Selected passage
Saturday, November 19th 2016, 12:14 pm
The head of the company building the Dakota Access oil pipeline said Friday that it won’t be rerouted but that he’d like to meet with the head of an American Indian tribe to try to ease the tribe’s concerns about the project.
Kelcy Warren, the CEO of Dallas-based Energy Transfer Partners, told The Associated Press that the company has no alternative than to stick to its plan for the $3.8 billion pipeline, which would ship oil from North Dakota to Illinois and which is nearly completed.
“There’s not another way. We’re building at that location,” Warren said.
Warren said he would welcome the chance to meet with Dave Archambault, the chairman of the Standing Rock Sioux, to address the tribe’s concerns that the pipeline skirting its reservation would endanger drinking water and cultural sites.
“We already know what he’s going to say - that this is the cleanest, safest pipeline ever,” the chairman said. “What he doesn’t know is that this is still an issue for Standing Rock and all indigenous people.”
The 1,200-mile, four-state pipeline is largely complete except for a section that would pump oil under Lake Oahe, a Missouri River reservoir in southern North Dakota. The Standing Rock tribe fears that a leak could contaminate the drinking water on its nearby reservation and says the project also threatens sacred sites, which Warren disputes.

Data lines
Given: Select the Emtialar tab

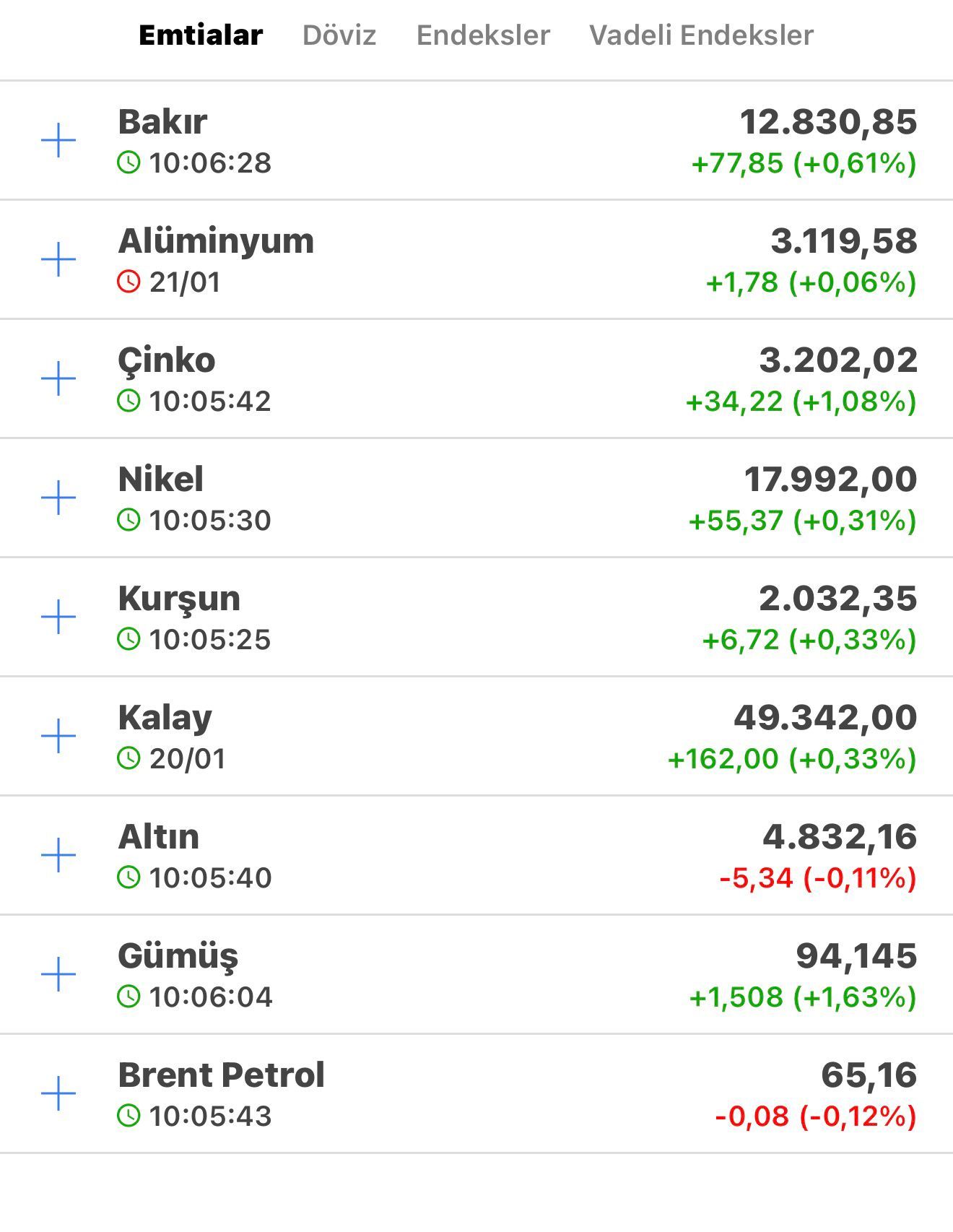Looking at the screenshot, I should click(201, 35).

What you will do
A. In the pipeline article, what does the Standing Rock tribe fear a leak could contaminate?
B. Translate this sentence from the pipeline article into Spanish: "The 1,200-mile, four-state pipeline is largely complete except for a section that would pump oil under Lake Oahe, a Missouri River reservoir in southern North Dakota."
C. Please list every number the pipeline article uses to describe the pipeline itself.

Responses to the tasks
A. The drinking water on its nearby reservation.

B. El oleoducto de 1.200 millas que atraviesa cuatro estados está en gran parte terminado, salvo un tramo que bombearía petróleo por debajo del lago Oahe, un embalse del río Misuri en el sur de Dakota del Norte.

C.
- $3.8 billion (its cost)
- 1,200 miles (its length)
- four states (how many states it crosses)